Text excerpt:

What are three of the biggest stars on Wall Street worried about over the next 5 to 10 years? Bloomberg asked that question of Cathie Wood (founder, ARK Investment Management), Mohamed El-Erian (chief economic advisor to Allianz SE and Bloomberg columnist) and Scott Minerd (chairman, Guggenheim Investments). Here’s a brief rundown of their answers.
Wood sees three major deflationary storms brewing. Though we’re in an innovation period like never before, all of the five platforms—DNA sequencing, robotics, energy storage, AI, and blockchain technology—are deflationary. As the technology advances, costs will drop. This is good deflation as it will produce a boom in the innovation sector of the market. But the corollary is bad deflation, led by investors who don’t want to take risks on innovation. Wood also points to interesting signals in cyclicals. In trying to catch up to increased consumer spending, businesses have been double- and triple-ordering, which could lead to a big drop in commodities when prices start coming down.
The most worrisome thing El-Erian sees is inequality, both domestically and globally. Financial markets treat it as a social problem instead of an economic or financial issue, and Covid worsened wealth inequality. The rich are better off than they were before Covid, while the bottom half are worse off. If incremental income and wealth continue to go to the rich, that will become a problem of demand which will turn into a problem of growth. El-Erian predicts this divergence as long-term, meaning the world will become more and more unequal. His solution? Invest in human and physical infrastructure, to enable people to do more and do better.

Listed entries:
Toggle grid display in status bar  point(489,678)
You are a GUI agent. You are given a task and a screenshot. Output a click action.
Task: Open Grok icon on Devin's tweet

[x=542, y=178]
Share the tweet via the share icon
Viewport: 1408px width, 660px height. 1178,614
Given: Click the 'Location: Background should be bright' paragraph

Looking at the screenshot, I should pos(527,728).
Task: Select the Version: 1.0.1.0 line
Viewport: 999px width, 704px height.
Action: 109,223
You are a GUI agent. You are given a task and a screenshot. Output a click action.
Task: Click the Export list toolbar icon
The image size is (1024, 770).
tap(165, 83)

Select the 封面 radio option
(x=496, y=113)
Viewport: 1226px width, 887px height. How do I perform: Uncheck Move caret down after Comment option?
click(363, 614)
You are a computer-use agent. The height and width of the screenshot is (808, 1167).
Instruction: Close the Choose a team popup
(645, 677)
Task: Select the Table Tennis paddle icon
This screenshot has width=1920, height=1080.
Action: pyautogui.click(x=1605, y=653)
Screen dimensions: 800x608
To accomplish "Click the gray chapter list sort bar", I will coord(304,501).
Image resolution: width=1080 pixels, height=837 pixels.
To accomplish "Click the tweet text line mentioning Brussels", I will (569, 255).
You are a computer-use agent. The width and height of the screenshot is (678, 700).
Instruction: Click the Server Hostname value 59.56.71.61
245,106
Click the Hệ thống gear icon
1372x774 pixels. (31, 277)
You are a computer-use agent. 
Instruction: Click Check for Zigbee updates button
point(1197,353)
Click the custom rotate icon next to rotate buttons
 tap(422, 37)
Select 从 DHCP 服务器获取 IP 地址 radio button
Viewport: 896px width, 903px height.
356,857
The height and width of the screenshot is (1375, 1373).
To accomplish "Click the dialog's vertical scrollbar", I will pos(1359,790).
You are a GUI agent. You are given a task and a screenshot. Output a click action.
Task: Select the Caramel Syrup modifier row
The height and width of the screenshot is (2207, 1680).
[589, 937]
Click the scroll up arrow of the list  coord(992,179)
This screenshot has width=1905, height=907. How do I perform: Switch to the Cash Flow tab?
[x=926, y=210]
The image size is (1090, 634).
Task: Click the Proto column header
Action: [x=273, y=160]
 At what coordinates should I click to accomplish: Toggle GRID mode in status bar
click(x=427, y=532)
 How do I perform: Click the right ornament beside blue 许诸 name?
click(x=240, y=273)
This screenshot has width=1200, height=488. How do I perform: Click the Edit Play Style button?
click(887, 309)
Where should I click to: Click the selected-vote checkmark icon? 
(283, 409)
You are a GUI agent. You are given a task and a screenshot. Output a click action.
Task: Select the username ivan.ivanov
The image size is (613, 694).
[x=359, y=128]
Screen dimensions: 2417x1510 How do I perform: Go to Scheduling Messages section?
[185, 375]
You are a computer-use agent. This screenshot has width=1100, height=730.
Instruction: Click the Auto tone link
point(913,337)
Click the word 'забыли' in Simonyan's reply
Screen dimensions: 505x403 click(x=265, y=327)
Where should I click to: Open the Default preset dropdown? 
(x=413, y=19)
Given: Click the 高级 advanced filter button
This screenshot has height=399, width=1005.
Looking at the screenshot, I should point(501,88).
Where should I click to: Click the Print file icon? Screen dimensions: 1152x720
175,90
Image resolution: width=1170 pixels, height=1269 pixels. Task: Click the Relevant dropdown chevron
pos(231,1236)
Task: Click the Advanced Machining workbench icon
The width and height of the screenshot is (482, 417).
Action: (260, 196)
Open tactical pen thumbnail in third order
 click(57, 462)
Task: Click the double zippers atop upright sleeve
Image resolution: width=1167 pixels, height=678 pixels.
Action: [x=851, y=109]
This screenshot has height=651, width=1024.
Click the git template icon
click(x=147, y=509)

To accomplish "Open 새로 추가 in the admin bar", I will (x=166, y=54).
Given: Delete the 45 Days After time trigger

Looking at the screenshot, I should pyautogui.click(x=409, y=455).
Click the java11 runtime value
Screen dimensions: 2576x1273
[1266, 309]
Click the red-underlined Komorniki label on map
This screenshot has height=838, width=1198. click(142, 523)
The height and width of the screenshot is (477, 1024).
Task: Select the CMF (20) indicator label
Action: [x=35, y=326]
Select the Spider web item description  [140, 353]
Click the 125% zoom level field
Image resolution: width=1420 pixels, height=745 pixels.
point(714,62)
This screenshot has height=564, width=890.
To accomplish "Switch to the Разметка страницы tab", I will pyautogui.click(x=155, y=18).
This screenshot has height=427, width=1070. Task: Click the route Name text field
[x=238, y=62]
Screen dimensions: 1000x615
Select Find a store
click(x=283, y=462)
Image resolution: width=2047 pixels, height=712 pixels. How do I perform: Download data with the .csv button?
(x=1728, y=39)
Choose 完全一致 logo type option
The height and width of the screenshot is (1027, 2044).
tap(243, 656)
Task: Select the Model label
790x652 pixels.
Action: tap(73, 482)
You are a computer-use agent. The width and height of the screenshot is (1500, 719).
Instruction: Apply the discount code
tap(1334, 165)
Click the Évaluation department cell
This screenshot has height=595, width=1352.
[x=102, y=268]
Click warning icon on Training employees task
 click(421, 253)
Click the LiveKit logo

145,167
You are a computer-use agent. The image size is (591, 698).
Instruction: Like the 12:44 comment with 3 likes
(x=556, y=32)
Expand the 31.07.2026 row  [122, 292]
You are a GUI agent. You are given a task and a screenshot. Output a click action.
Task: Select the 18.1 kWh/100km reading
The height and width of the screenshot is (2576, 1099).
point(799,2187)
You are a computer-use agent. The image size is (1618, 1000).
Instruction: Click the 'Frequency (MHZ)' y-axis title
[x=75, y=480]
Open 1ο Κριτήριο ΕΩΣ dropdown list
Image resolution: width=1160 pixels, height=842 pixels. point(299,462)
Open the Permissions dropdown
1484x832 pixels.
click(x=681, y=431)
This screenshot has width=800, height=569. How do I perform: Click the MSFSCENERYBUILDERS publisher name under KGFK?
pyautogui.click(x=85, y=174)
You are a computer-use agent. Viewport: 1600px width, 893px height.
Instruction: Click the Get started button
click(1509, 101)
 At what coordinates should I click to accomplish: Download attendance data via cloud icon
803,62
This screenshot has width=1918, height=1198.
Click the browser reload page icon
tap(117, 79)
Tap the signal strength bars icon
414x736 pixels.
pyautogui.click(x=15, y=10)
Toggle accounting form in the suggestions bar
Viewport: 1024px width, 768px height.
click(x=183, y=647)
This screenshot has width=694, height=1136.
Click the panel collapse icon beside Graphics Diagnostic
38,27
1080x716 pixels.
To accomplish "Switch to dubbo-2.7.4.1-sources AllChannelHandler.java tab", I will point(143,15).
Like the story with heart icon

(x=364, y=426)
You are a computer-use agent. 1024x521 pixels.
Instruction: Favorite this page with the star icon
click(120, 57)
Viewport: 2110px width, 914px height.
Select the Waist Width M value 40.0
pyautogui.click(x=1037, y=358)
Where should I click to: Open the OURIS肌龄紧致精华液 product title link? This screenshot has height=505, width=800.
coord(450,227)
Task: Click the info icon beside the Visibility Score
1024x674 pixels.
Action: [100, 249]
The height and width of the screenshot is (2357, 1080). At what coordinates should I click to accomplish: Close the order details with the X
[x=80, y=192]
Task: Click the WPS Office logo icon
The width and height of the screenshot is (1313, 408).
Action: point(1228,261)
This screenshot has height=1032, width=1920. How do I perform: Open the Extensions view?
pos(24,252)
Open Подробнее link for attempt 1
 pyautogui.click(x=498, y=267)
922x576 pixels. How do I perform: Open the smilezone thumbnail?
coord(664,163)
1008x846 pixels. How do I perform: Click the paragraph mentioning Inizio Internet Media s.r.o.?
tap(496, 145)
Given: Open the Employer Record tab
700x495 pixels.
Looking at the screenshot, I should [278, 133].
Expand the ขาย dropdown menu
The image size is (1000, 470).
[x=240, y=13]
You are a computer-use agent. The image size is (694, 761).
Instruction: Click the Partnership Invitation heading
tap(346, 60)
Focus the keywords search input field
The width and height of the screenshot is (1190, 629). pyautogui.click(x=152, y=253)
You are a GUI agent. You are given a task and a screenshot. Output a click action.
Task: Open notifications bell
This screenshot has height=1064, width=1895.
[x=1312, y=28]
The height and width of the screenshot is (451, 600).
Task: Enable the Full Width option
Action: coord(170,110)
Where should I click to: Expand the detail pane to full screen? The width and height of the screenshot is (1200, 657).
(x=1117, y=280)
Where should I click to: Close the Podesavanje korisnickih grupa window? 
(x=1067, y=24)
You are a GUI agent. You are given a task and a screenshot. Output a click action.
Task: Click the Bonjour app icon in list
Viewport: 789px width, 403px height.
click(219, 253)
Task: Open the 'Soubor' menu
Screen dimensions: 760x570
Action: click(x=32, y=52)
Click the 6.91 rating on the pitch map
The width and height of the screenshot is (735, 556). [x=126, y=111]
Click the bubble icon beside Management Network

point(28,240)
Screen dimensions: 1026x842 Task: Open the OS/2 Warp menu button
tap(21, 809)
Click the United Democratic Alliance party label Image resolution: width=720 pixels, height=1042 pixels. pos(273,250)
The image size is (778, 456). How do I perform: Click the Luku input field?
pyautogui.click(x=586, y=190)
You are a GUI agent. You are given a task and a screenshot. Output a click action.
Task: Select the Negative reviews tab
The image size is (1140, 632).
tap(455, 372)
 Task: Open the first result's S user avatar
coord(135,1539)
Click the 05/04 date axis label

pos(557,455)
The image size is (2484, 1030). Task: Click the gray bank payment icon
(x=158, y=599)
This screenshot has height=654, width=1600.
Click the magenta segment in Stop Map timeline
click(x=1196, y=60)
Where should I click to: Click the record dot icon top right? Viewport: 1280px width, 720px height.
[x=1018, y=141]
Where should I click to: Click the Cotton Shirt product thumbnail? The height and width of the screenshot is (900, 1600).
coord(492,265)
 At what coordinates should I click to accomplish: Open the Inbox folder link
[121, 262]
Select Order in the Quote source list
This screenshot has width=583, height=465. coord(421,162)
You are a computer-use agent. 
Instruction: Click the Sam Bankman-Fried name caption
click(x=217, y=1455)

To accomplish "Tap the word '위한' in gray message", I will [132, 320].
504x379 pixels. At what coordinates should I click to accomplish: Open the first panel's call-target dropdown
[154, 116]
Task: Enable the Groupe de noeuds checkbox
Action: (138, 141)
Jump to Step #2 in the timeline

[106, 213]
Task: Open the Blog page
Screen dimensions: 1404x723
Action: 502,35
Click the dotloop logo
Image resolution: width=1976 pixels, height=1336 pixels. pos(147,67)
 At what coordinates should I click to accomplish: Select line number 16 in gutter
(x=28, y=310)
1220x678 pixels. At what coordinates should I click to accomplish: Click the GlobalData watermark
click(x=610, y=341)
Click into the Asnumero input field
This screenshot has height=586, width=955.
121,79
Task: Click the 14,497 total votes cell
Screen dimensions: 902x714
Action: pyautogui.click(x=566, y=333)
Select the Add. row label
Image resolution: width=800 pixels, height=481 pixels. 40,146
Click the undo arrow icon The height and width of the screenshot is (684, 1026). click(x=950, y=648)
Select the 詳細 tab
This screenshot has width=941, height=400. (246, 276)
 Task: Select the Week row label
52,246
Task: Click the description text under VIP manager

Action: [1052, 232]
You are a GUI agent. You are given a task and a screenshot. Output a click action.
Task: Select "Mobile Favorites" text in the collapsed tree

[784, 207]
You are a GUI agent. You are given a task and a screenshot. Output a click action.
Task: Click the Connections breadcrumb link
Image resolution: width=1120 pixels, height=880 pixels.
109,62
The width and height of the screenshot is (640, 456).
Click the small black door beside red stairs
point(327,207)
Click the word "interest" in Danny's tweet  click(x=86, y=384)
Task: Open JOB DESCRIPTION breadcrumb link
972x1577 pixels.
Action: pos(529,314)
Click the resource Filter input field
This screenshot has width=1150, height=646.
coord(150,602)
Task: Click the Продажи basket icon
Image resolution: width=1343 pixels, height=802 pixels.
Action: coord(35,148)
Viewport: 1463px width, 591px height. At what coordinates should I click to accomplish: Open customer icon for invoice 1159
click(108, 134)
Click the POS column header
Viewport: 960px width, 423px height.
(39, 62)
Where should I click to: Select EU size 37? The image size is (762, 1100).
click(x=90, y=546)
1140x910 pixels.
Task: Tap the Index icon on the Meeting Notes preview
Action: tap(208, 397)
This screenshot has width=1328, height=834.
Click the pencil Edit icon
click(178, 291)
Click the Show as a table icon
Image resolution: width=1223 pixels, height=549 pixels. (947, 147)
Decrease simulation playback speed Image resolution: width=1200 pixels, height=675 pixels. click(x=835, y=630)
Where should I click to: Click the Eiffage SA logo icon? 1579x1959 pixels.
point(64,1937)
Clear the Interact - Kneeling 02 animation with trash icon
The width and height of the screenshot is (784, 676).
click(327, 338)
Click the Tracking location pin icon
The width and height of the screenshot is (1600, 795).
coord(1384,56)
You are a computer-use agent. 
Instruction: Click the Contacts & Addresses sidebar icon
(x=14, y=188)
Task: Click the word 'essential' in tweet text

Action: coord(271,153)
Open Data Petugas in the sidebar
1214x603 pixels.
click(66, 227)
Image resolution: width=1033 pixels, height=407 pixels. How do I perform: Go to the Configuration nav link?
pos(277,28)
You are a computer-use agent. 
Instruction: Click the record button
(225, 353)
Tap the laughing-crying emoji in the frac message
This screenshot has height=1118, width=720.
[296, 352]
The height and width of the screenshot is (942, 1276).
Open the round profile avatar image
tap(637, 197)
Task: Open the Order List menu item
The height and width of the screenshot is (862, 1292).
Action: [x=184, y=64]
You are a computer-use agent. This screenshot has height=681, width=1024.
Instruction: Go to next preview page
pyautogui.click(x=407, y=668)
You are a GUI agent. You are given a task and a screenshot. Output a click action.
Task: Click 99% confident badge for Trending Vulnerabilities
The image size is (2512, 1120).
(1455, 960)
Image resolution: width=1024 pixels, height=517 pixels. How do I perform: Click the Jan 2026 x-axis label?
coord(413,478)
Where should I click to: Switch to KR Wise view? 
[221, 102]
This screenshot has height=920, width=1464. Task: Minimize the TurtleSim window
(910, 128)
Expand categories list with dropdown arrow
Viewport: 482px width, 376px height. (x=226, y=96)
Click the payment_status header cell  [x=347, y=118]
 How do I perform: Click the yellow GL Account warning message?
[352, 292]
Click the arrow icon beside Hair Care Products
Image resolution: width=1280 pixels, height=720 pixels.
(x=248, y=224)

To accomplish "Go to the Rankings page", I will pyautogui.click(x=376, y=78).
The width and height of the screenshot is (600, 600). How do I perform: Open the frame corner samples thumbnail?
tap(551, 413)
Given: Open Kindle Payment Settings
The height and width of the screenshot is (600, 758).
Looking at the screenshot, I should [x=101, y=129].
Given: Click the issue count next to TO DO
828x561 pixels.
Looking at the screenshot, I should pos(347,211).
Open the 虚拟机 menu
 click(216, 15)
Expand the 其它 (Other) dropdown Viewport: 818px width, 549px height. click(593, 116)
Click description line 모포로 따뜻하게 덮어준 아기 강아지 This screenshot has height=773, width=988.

What the task requires:
Retype the stretch of the Wall Street worries text from "Wood sees three" through "start coming down.", keeping every word and mark unchanged. These rows are not needed for anything here.

Solution for this task:
Wood sees three major deflationary storms brewing. Though we’re in an innovation period like never before, all of the five platforms—DNA sequencing, robotics, energy storage, AI, and blockchain technology—are deflationary. As the technology advances, costs will drop. This is good deflation as it will produce a boom in the innovation sector of the market. But the corollary is bad deflation, led by investors who don’t want to take risks on innovation. Wood also points to interesting signals in cyclicals. In trying to catch up to increased consumer spending, businesses have been double- and triple-ordering, which could lead to a big drop in commodities when prices start coming down.